TEXTO CITADO =>
----
CANNES 2025: EL DESIERTO AVANZA

CANNES 2025: EL DESIERTO AVANZA

por - Festivales
16 May, 2025 06:54 | Sin comentarios
La primera película controversial viene de España. El cineasta se llama Oliver Laxe. La película Sirât.

Entre ayer y hoy se organizó de inmediato una convocatoria de último momento. Buscaban zahoríes con vocación cinéfila. Aparentemente, ya hay algunas películas que precisan de brujos. No se entienden, o se sobreentienden. Los hermeneutas están dispuestos a reconocer símbolos a doquier. El problema es otro y el mismo de siempre: el materialismo del cine. Antes del signo, el plano. Como sea, en Cannes se ha desatado una contienda de letras. Es que tras el ejercicio de hermenéutica que se llevó a cabo con Sound of Falling, apenas 24 horas después se vuelven a verter interpretaciones de todo tipo sobre Sirat, la nueva película de Oliver Laxe. ¿Qué dicen en España? 

Los títulos allí son elocuentes y festivos. El cineasta gallego todavía no ganó el mundial, pero se celebra como si nada fuera ya lo mismo. Una traducción hiperbólica podría ser la siguiente: no pasó un cineasta por el festival, sino un terrorista. En vez de planos, suelta granadas. El talibán estético horada desde adentro la guardia conservadora del palacio de Frémaux. El nacionalismo cinéfilo no ahorra ditirambos, aunque hay disidentes, y por conveniencia o cariño hablan en voz baja. Los franceses no saben muy bien qué pensar. Son venales: odian o aman. Los estadounidenses, perplejos o despistados, piensan lo que pueden. No mucho; excepto que “evaluar” sea un sinónimo de “pensar”. Pero ¿qué se debe decir de Sirat? El look Mad Max de los independientes no es inadecuado, aunque es un apocalipsis menos suntuoso. La evidencia es la siguiente: un cineasta que se parece un poco al Cristo elige el desierto como escenario excluyente. No es precisamente un lugar exento de historia y de símbolos. En el desierto, la piel se seca y el alma se pone a prueba. En el desierto, poco o nada florece, y por esa misma razón los acróbatas de la fe han pasado por ahí. No puede ser una película feliz. Definitivamente, no lo es.

Laxe y sus intérpretes

Lo más importante de todo, antes de participar del certamen de los intérpretes. Sergi López es uno de los grandes de nuestro tiempo. Es un actor todo terreno, no le teme a nada, y menos que menos a la generosidad. Es capaz de transpirar como si la atmósfera fuera un sauna eterno; puede permanecer roñoso de principio a fin para estar a tono con la decadencia circundante; puede desparramar su panza en el suelo del desierto al servicio de un personaje que espera el fin de todo o que algo o alguien desmienta lo que acaba de pasarle. López tiene eso que solía transmitir hasta hace unos años Depardieu, antes de ser un remedo de sí: la verdad está de su lado. Haga lo que haga, él es frente a cámara. La relación que establece con el niño que hace de su hijo en la película de Laxe ya son virtudes afectivas que casi no se ven en el cine de hoy.  La discreta ternura que puede constatarse en dos escenas ligeras están en vías de extinción. Sin él, Sirat perdería consistencia y credibilidad. López es humano, demasiado humano.
----
INSTRUCCIONES =>
A: Responde estas preguntas sobre la crónica de Cannes 2025:
(i) ¿De qué país viene la primera película controversial?
(ii) ¿Sobre qué película se hizo un ejercicio de hermenéutica unas 24 horas antes que con Sirat?
(iii) ¿Con qué actor se compara a Sergi López?
B: Escribe el fragmento de la crónica de Cannes 2025 que va desde "por - Festivales" hasta "dicen en España?", este último incluido.
El material no tiene ningún papel en esto.

MATERIAL PROPORCIONADO =>
----
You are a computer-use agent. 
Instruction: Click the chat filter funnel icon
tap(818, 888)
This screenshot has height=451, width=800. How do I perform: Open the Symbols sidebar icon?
----
RESPUESTAS POR TAREA =>
A:
(i) De España.
(ii) Sobre Sound of Falling.
(iii) Con Depardieu.

B:
por - Festivales
16 May, 2025 06:54 | Sin comentarios
La primera película controversial viene de España. El cineasta se llama Oliver Laxe. La película Sirât.

Entre ayer y hoy se organizó de inmediato una convocatoria de último momento. Buscaban zahoríes con vocación cinéfila. Aparentemente, ya hay algunas películas que precisan de brujos. No se entienden, o se sobreentienden. Los hermeneutas están dispuestos a reconocer símbolos a doquier. El problema es otro y el mismo de siempre: el materialismo del cine. Antes del signo, el plano. Como sea, en Cannes se ha desatado una contienda de letras. Es que tras el ejercicio de hermenéutica que se llevó a cabo con Sound of Falling, apenas 24 horas después se vuelven a verter interpretaciones de todo tipo sobre Sirat, la nueva película de Oliver Laxe. ¿Qué dicen en España?